### Descripción de la tarea
Prosigue el texto sobre el consumo de pescado y la pesca a partir de su última oración, manteniendo el mismo tema y registro.

Ernesto Penas, biólogo marino experto en pesquerías, lanza un alegato contra el desprestigio del consumo de pescado y advierte de la necesidad de combinar la extracción y el cuidado de los ecosistemas marinos. Un alegato a favor del consumo de pescado, una defensa de una actividad que hunde sus raíces en el comienzo de la humanidad, una llamada de atención a los procesos de mejora pendientes del sector y una advertencia contra la radicalidad verde y la estulticia.
Lo dice para encabezar el libro citando la Ley de Brandolini, también llamado Principio de asimetría de la estupidez, un adagio muy internetero que reza: “La energía necesaria para refutar una tontería es de un orden de magnitud superior a la necesaria para producirla”. O sea, que cuesta más desmontar una bobada que elaborarla.
Ernesto Penas Lado, biólogo marino, experto en ecología marina y pesquerías y durante 30 años empleado en la UE en el área de políticas pesqueras, ha escrito La proteína azul. Por qué no hay que dejar de comer pescado (Editorial Almuzara), un libro que es un análisis detallado de todos los aspectos relativos a la pesca y las amenazas y virtudes relacionadas con el consumo de pescado, “la proteína animal más saludable del mundo y con una huella de carbono y un impacto sobre la biodiversidad más bajo de los de muchos sistemas de producción de alimentos en tierra”.
Advierte, alineado con la agenda de los objetivos de desarrollo sostenible 2030 que “la lucha contra el hambre, la desnutrición y por la seguridad alimentaria no está ganada” y recuerda que “esta requerirá el consumo de todas las fuentes de alimento y, por ello, la pesca responsable y bien gestionada está llamada a jugar un papel clave”.
La primera noticia de la actividad pesquera se remonta a hace 40.000 años. Ya entonces era fuente básica de alimentación de diferentes civilizaciones. Con el Imperio romano la pesca crece en importancia. En aquella época, además del consumo en fresco, se desarrollan y cobran importancia las salazones, una técnica que permite conservar el producto y por lo tanto su transporte.
Célebre fue el garum, hoy de nuevo reinventado en las mesas aunque con una interpretación bastante libre dado que las certezas respecto a los condimentos exactos son muy endebles. Una salsa / pasta que hoy apellidarìamos gourmet cuya base eran vísceras de pescado fermentadas y que ya Plinio el Viejo en su Historia Natural o Columela en su obra enciclopédica registran en la mayoría de los platos que se consumen en Roma.

### Datos brutos
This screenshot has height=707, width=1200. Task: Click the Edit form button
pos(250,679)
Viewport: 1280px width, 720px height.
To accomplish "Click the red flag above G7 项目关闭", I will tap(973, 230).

### Respuesta
A partir del siglo XVI la pesca pega un salto de gigante con las pesquerías del arenque y el bacalao. Supuso el manejo de grandes cantidades de pescado en caladeros muy alejados de la costa, lo que disparó su consumo, especialmente en las civilizaciones cristianas, donde la carne tenía un consumo limitado por cuestiones de origen religioso. Fue la llamada “gran revolución” del pescado.
Según el autor, el bacalao es “el pez que cambió el mundo”. Y advierte de los dos graves problemas actuales de la pesca: la falta de relevo generacional en la actividad y la batalla cultural del conservacionismo radical contra la pesca extractiva. Hay colectivos ecologistas que exigen dejar de pescar para preservar los océanos al entender que la pesca es dañina para los peces, los ecosistemas marinos y la salud humana. En revistas especializadas o a través de documentales de consumo masivo se llega a pedir la pesca cero para proteger los ecosistemas.
El libro se detiene en la idea de una escasa sensibilidad marítima en un país como España, que junto a Portugal, lideró las mayores gestas históricas en el mar, que es una potencia pesquera, que está rodeada de costas y cuya actividad genera directamente más de 2.000 millones anuales y algo más del 1% de PIB nacional.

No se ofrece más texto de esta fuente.